#### ACTION ITEM
What is needed is an exact copy of the lines from the one containing "[Show menu] (22, 29)" through the last line of the records, with no pictures.

# # # # # # #

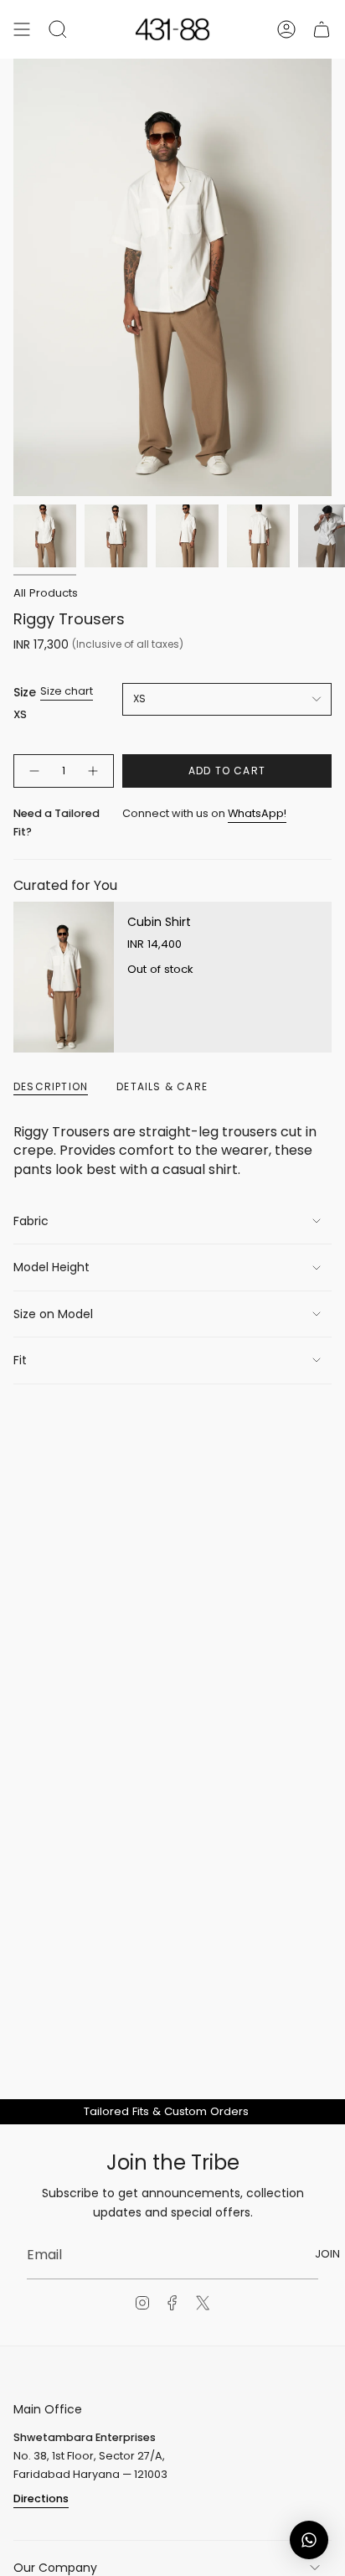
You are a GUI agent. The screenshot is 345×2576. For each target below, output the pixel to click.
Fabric (31, 1221)
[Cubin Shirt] (63, 977)
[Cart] (321, 29)
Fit (20, 1360)
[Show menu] (22, 29)
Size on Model (53, 1314)
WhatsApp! (257, 813)
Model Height (51, 1267)
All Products (45, 593)
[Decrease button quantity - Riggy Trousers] (33, 771)
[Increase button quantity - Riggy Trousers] (94, 771)
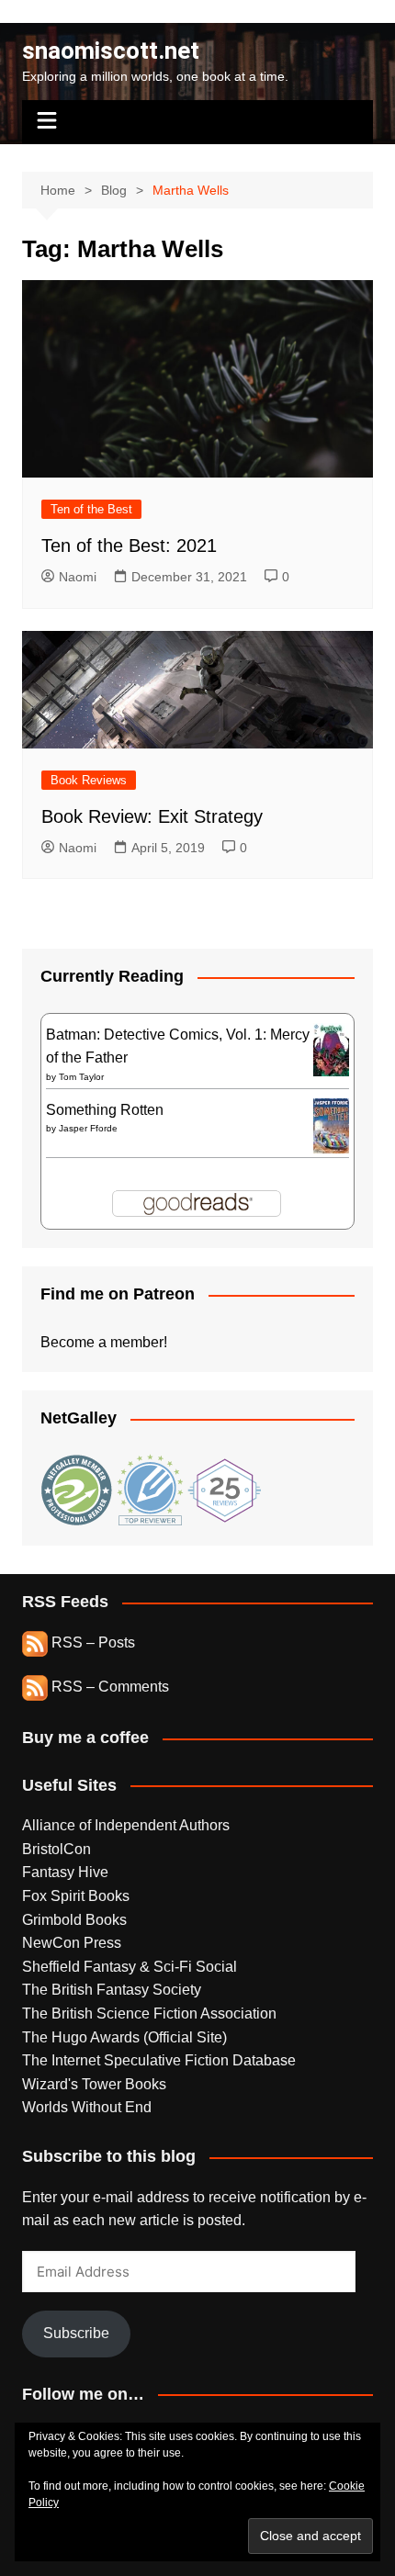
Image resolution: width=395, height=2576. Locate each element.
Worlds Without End (87, 2107)
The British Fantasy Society (111, 1989)
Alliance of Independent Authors (126, 1825)
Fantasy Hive (65, 1872)
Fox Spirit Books (76, 1896)
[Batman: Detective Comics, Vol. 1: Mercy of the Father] (331, 1048)
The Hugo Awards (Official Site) (124, 2037)
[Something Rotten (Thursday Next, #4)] (331, 1124)
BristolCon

# # # # # # #

#### TASK ANSWER
[Show menu] (22, 29)
Size on Model (53, 1314)
WhatsApp! (257, 813)
Model Height (51, 1267)
All Products (45, 593)
[Decrease button quantity - Riggy Trousers] (33, 771)
[Increase button quantity - Riggy Trousers] (94, 771)
Image resolution: width=395, height=2576. Locate each element.
Worlds Without End (87, 2107)
The British Fantasy Society (111, 1989)
Alliance of Independent Authors (126, 1825)
Fantasy Hive (65, 1872)
Fox Spirit Books (76, 1896)
[Batman: Detective Comics, Vol. 1: Mercy of the Father] (331, 1048)
The Hugo Awards (Official Site) (124, 2037)
[Something Rotten (Thursday Next, #4)] (331, 1124)
BristolCon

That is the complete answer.